**Tareas propuestas**
(A) Indica si cada afirmación concuerda con el texto sobre Goethe y la turismofobia. Responde sí o no y cita literalmente las palabras del texto que lo deciden. (i) Goethe partió hacia Italia en primavera. (ii) Venecia tiene hoy 50.000 habitantes. (iii) Barcelona recibe unos 80 millones de visitantes al año.
(B) Transcribe, por favor, el pasaje del texto sobre Goethe y la turismofobia que va entre "Atrás quedan aquellos" y "obra de Goethe.", ambos incluidos.

**Extracto del documento**
╭──
Goethe y la "turismofobia"

Cuando en el otoño de 1786, Johann W. Goethe, después de haber soportado un mal verano alemán, partió para Italia en una silla de posta sin más equipaje que una bolsa de paño y una mochila de piel de tejón, el turismo de masas todavía era un fenómeno desconocido. Es más, a los que viajaban tampoco se les llamaba turistas, término que empieza a asomar tímidamente en alguna publicación inglesa a finales del siglo XVIII. Claro que, por entonces, solo se ponían en viaje personas con recursos económicos suficientes como para pagarse los gastos de una larga ausencia en el extranjero.

Entre ellos, grandes escritores como el propio Goethe que dejó minuciosa constancia de sus impresiones en su ameno Viaje a Italia, un dietario imprescindible para comprender la complejidad intelectual del autor de Fausto y de tantas grandes obras. Y es en Venecia, que él describe como "maravillosa ciudad insular y república castórica", cuando experimenta el placer de la auténtica soledad, pues "en ninguna parte uno se siente más solo que entre el gentío, donde uno se mezcla con todos como un desconocido más". Por supuesto, el "gentío" veneciano, entre el que Goethe se encontraba confortablemente ignorado, nada tiene que ver con los 20 millones de turistas que visitan cada año la ciudad de los canales. Una invasión que ha provocado tal hastío y repugnancia en el vecindario que la población se ha reducido desde los 180.000 habitantes en 1950 (inicio del fenómeno) hasta los 50.000 de la actualidad. Sería muy exagerado por mi parte decir que Venecia se hunde, incluso físicamente, bajo el peso de los millones de turistas que la visitan pero el caso es que la ingeniería hubo de realizar una imponente obra, la llamada operación Moisés, para salvar a la ciudad de las continuas inundaciones que padecía. De momento, la entrada de agua procedente del mar Adriático parece haber sido controlada por un ingenioso sistema de diques móviles y compuertas, pero desgraciadamente no puede decirse lo mismo de la marea turística. Una situación de agobio parecida a la de Barcelona, donde las encuestas detectan que la ciudadanía estima como problema más acuciante de resolver el turismo masivo, incluso por delante del paro y de la independencia. Después de la transformación radical que sufrió la ciudad a raíz de los Juegos Olímpicos de 1992, Barcelona (1,6 millones de habitantes) se convirtió en centro de atracción turística internacional y recibe de media anual más siete millones de visitantes. Como consecuencia de ello, los precios de los alojamientos se han disparado y proliferan los pisos de alquiler sin licencia, muchos de ellos controlados por empresas extranjeras. Con cerca de 80 millones de turistas al año, negar los beneficios del turismo para la economía española es imposible, aunque no es oro todo lo que reluce.

Atrás quedan aquellos años del inicio del fenómeno, en plena dictadura franquista, cuando Cristina y los Stop lanzaron aquella canción en honor del turista un millón, novecientos noventa y nueve mil, novecientos noventa y nueve. Un turista que "cuando llegó, se lamentó por haber bajado tan deprisa del avión, con su minipantalón, y perdido la ocasión de haber recibido las atenciones que tuvo el turista dos millones". La letra no es precisamente obra de Goethe.
╰──
**Información proporcionada**
╭──
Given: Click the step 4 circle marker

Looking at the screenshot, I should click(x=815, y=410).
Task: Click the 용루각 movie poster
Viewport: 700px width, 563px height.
╰──
**Ejercicio resuelto**
(A)
(i) No: "Cuando en el otoño de 1786, Johann W. Goethe, después de haber soportado un mal verano alemán, partió para Italia".
(ii) Sí: "la población se ha reducido desde los 180.000 habitantes en 1950 (inicio del fenómeno) hasta los 50.000 de la actualidad".
(iii) No: "recibe de media anual más siete millones de visitantes".

(B)
Atrás quedan aquellos años del inicio del fenómeno, en plena dictadura franquista, cuando Cristina y los Stop lanzaron aquella canción en honor del turista un millón, novecientos noventa y nueve mil, novecientos noventa y nueve. Un turista que "cuando llegó, se lamentó por haber bajado tan deprisa del avión, con su minipantalón, y perdido la ocasión de haber recibido las atenciones que tuvo el turista dos millones". La letra no es precisamente obra de Goethe.